# Aim:
In the rows below, rewrite the lines between the one holding "Task: Open Search" and the one holding "Action: [335, 112]", inclusive, changing "Reload" to "Refresh" and leaving everything else the same. Return only those lines.

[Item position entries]
----------------
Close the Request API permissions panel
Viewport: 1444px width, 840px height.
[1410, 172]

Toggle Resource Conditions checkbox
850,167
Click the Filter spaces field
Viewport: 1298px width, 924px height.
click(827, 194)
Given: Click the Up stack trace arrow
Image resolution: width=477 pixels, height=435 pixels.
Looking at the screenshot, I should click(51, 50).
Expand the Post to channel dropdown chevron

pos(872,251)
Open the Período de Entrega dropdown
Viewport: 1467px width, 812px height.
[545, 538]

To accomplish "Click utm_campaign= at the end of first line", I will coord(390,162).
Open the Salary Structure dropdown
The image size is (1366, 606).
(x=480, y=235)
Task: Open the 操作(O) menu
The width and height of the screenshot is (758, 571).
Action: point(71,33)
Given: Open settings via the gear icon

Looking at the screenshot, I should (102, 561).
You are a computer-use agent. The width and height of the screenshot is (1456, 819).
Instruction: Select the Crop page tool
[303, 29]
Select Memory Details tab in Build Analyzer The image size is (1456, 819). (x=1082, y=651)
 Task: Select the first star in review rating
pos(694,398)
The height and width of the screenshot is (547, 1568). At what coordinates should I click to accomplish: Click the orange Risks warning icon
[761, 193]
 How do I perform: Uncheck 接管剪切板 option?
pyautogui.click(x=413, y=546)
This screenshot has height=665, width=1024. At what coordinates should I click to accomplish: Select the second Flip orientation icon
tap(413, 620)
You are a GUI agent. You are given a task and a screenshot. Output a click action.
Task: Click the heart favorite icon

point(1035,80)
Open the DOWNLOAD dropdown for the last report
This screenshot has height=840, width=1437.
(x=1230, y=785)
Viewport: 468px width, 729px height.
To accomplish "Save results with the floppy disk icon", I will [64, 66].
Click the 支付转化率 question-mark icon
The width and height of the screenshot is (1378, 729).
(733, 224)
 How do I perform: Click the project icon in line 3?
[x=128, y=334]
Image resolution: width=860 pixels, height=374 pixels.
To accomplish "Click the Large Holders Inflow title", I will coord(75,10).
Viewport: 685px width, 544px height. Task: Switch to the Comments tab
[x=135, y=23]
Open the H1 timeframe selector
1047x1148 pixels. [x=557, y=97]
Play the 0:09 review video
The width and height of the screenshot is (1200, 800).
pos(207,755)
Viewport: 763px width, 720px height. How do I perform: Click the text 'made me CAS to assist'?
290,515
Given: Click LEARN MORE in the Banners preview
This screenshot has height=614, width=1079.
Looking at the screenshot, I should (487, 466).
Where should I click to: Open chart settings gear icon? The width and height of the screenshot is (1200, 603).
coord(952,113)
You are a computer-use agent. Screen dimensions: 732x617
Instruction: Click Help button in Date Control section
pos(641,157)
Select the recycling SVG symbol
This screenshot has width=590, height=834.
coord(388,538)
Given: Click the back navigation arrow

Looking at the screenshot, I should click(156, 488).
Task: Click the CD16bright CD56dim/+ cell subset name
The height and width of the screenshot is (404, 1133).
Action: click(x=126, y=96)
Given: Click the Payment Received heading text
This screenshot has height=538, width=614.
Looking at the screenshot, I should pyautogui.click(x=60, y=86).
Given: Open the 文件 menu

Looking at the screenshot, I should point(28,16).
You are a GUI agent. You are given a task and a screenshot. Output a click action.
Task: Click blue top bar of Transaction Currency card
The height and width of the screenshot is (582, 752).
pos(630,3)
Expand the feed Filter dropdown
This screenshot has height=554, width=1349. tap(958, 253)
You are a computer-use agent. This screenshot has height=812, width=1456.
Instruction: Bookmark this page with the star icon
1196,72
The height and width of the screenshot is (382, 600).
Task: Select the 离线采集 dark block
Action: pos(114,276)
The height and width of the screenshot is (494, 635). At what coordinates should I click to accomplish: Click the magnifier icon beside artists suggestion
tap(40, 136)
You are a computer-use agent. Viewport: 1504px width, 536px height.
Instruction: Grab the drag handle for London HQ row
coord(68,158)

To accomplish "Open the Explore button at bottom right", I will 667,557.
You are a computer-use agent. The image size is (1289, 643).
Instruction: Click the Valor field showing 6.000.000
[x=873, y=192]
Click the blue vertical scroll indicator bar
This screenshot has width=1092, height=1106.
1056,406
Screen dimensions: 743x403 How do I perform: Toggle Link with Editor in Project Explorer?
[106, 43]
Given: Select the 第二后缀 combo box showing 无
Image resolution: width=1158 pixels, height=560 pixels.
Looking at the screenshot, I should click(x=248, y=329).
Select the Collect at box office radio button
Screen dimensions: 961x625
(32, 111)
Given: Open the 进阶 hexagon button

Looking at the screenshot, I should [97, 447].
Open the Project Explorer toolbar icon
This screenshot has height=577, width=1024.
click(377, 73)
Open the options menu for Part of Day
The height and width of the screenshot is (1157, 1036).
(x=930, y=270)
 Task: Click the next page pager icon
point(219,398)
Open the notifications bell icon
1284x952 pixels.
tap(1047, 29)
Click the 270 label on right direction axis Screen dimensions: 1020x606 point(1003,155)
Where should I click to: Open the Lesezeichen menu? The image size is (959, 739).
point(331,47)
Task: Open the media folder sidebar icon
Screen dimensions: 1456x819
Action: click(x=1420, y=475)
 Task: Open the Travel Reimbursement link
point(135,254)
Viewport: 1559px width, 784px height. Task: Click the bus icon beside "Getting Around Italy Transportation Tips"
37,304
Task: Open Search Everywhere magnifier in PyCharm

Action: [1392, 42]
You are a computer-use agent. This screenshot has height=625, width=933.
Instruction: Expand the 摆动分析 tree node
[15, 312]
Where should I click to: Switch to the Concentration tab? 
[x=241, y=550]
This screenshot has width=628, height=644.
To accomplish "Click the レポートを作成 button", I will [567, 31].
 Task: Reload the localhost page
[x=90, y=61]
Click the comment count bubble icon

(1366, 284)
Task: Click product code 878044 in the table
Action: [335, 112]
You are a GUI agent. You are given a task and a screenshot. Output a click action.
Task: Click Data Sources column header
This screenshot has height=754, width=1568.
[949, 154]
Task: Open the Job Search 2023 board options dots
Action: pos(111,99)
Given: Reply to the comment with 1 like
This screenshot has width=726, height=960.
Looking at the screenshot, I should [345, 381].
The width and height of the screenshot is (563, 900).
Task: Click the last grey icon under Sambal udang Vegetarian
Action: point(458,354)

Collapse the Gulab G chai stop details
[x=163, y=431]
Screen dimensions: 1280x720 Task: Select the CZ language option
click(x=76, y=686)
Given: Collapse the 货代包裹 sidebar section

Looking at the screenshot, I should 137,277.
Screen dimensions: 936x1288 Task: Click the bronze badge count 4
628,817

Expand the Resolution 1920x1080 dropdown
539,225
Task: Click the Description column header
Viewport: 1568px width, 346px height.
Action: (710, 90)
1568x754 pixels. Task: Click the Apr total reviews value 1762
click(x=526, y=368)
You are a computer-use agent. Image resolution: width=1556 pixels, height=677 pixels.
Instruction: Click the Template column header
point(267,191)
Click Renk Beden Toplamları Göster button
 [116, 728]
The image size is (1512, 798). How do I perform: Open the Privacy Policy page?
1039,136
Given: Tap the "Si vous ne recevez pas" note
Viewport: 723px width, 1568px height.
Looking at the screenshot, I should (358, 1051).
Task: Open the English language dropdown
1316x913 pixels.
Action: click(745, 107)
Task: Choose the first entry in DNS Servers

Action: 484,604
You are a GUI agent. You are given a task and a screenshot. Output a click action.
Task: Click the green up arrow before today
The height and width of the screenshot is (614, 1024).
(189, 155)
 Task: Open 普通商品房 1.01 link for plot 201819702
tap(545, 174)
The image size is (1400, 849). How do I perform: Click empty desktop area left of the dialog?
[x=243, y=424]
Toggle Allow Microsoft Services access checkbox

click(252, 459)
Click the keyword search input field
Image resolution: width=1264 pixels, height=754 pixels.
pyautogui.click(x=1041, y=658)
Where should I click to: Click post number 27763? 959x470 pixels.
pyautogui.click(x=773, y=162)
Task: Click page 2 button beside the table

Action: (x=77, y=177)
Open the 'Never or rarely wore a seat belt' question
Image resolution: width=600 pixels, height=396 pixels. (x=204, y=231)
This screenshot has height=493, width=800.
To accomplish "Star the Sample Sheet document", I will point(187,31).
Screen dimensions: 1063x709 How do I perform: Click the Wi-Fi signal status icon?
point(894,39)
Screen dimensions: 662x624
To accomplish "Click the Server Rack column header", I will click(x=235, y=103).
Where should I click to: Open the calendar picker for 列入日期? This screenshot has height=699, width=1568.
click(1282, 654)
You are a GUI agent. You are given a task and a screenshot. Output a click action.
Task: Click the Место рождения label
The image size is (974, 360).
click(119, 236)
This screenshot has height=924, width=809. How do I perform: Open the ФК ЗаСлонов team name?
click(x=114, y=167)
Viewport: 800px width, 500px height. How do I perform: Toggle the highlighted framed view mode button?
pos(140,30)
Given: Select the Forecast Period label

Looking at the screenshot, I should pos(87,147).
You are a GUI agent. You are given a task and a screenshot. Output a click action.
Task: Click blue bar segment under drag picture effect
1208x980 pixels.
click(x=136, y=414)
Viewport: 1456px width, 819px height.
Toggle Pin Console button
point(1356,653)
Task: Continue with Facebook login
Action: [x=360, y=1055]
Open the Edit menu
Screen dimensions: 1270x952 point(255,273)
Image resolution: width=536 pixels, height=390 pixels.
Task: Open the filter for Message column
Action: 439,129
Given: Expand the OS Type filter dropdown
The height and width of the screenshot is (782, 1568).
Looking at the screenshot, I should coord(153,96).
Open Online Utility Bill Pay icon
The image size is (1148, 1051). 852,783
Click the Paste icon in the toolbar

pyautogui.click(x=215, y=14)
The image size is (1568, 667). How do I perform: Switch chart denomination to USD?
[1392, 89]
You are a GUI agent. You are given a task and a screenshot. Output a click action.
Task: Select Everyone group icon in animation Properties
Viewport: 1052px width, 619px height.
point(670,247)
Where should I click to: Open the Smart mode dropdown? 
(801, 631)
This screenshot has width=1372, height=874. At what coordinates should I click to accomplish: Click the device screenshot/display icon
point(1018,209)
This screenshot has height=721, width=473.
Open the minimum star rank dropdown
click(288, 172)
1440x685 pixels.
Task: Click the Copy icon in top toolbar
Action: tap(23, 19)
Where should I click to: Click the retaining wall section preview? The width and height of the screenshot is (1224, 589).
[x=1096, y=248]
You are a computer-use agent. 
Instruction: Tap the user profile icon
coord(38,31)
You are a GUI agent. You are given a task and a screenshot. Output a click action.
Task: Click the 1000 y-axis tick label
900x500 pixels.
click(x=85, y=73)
----------------
# Exercise solution:
Task: Open Search Everywhere magnifier in PyCharm

Action: [1392, 42]
You are a computer-use agent. This screenshot has height=625, width=933.
Instruction: Expand the 摆动分析 tree node
[15, 312]
Where should I click to: Switch to the Concentration tab? 
[x=241, y=550]
This screenshot has width=628, height=644.
To accomplish "Click the レポートを作成 button", I will [567, 31].
 Task: Refresh the localhost page
[x=90, y=61]
Click the comment count bubble icon

(1366, 284)
Task: Click product code 878044 in the table
Action: [335, 112]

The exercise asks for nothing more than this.